# TASK DIRECTIONS:
Print the material word for word, from the line with "Screen dimensions: 1568x691" through the line with "pyautogui.click(x=979, y=650)", and leave out the pictures.

# PROVIDED DATA:
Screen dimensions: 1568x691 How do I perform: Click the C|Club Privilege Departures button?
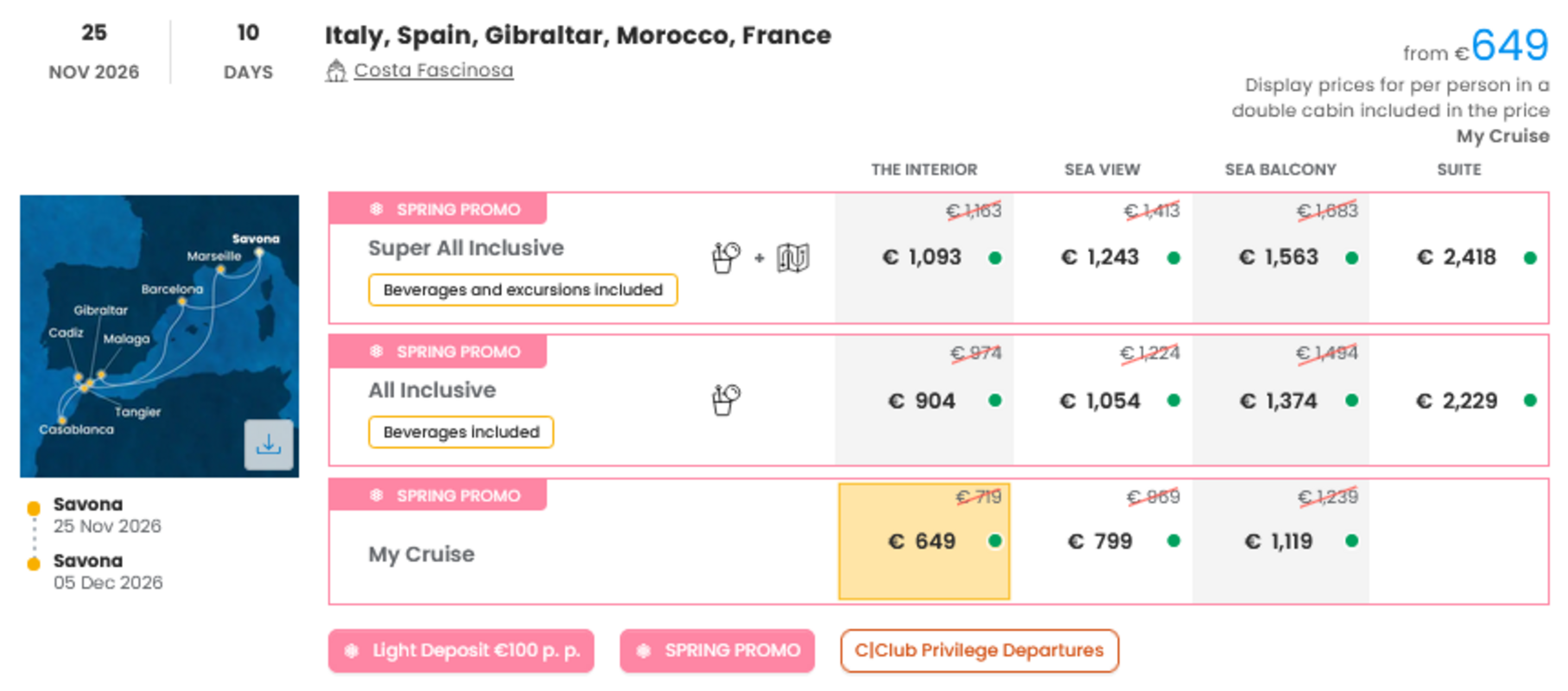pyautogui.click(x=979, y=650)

==

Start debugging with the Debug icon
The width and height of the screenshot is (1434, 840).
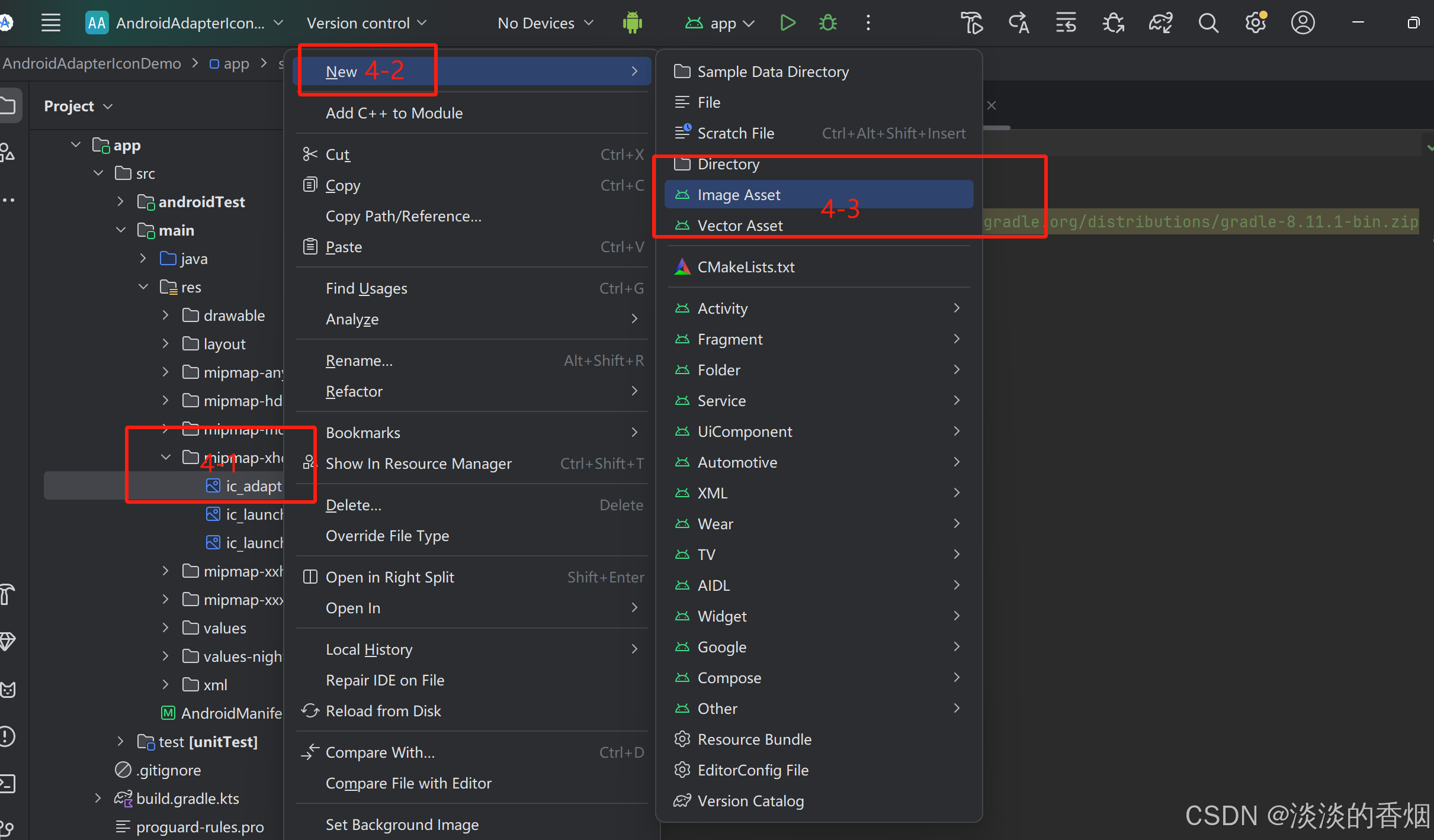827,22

# IN RESPONSE:
Screen dimensions: 1568x691 How do I perform: Click the C|Club Privilege Departures button?
pyautogui.click(x=979, y=650)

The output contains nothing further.